On the flip side, I usually don't drop a team six spots after a win, but if ever there was an occasion to do it, it was N.C. State's 82-80 win at home over UNC Asheville. That was especially troubling coming on the heels of the Wolfpack's blowout loss to Oklahoma State the week before.
Speaking of Oklahoma State, the Cowboys were my first team out. I try not to overreact to any single result, so I am still waiting for one more quality win from them. They will have a golden opportunity when they play Gonzaga at home on New Years Eve. If you want to be ranked, you have to win that game.
As usual, the more interesting decisions came at the bottom of my ballot, where I had to decide which of the many good candidates should be given the last couple of spots. I ended up going with undefeated Oregon because of the Ducks' win over UNLV at the Thomas and Mack Center. You'd be hard-pressed to find a better true road win turned in by any team this season. I especially like that the Ducks won the game despite shooting 3 -for-19 from three-point range. That shows me they are capable of playing well when they're not playing well, if you get my (Zen) drift. I think much of it has to do with the presence of uber-rebounder Arsalan Kazemi, a transfer from Rice.
Illinois also gets the nod for winning the Maui Invitational. I'm not sure the Illini can stay there for long (a little too reliant on the three-pointer for my tastes), but for the time being they're 7-0 and deserve to be ranked.
In retrospect, I guess I violated my single-result rule when I put UConn so high after the Huskies' season-opening win over Michigan State. The Huskies' loss to New Mexico at the Paradise Jam in Puerto Rico looks worse when lumped in with their uninspiring wins the previous week over Wake Forest (by six) and Quinnipiac (in double overtime).
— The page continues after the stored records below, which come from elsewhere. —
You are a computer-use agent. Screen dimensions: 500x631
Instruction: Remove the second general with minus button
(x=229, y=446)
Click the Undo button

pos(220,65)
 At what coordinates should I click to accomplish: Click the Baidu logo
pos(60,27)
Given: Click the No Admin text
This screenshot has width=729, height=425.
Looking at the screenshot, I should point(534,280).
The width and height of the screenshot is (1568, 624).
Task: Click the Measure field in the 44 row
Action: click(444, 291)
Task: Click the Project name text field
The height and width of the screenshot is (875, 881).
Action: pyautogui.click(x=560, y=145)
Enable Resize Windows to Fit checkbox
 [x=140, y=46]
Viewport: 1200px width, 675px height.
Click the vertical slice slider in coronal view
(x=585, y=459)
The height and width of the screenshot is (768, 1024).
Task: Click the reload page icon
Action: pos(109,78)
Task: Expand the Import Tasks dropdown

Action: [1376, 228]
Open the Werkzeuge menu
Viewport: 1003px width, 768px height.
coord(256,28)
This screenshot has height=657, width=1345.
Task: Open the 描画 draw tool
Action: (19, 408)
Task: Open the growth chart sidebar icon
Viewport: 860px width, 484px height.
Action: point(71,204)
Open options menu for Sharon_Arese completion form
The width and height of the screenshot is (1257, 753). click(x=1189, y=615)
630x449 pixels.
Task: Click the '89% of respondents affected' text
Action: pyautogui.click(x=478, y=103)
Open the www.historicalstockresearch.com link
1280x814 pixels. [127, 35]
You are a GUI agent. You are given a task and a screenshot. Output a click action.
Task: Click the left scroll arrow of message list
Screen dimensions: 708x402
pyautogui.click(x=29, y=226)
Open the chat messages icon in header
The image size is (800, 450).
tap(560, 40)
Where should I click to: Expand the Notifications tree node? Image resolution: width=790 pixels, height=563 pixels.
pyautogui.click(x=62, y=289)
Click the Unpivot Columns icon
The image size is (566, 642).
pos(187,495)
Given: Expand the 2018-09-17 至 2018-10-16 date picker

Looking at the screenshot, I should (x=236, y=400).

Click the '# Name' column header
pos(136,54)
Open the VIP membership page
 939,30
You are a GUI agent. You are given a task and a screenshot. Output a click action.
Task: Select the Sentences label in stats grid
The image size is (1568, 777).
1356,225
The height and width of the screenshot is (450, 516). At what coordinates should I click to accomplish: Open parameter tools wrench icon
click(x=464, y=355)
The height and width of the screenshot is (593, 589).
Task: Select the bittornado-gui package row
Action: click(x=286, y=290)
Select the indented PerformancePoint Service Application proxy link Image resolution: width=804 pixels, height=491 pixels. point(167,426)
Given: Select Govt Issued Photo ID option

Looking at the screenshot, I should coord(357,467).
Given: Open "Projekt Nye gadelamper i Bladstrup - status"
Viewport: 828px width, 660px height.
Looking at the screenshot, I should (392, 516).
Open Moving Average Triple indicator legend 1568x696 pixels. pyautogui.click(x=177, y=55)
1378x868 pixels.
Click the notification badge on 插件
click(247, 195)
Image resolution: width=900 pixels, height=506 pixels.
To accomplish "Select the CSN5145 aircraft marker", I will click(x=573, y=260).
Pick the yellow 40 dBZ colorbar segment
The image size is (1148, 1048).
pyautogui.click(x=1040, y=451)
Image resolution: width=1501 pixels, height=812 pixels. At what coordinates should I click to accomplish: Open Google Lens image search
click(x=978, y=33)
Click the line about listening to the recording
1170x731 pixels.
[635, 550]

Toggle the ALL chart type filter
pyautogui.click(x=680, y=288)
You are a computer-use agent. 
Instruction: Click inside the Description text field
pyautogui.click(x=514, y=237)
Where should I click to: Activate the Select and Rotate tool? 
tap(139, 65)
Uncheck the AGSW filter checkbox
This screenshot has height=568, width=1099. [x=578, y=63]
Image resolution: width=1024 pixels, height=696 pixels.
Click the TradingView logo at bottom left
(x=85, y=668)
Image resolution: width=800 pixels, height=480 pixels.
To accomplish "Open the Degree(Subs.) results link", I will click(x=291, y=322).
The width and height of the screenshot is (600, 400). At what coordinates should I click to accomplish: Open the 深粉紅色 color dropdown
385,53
We'll have a better handle on how good this team is on Dec. 4 against when they play N.C. State at Madison Square Garden.
A couple of teams who played at the Battle 4 Atlantis were also within range of being ranked. VCU looked like a top 25 team, but if you're going to rank the Rams, you have to put them behind Wichita State, which is undefeated and beat VCU in Richmond. I also think Minnesota will be ranked at some point this season, but the Gophers' wins over Memphis and Stanford don't get them there just yet.
I also looked hard at Alabama, which is still undefeated. The Tide can get on my ballot if they win next weekend at Cincinnati. But that's a tough ask.
Two other teams worthy of consideration are Ohio and California, who are both undefeated. The Bobcats' only tough nonconference games are road tests at Memphis on Dec. 5 and at Oklahoma on Dec. 29. Frankly, I'm disappointed that the Bobcats' first-year coach Jim Christian didn't set up more challenging, high-profile games to take advantage of that Sweet Sixteen run. The Bears, meanwhile, haven't played anyone of significance yet, but they will have a chance to turn some heads in the next couple of weeks with games against Wisconsin, UNLV and Creighton.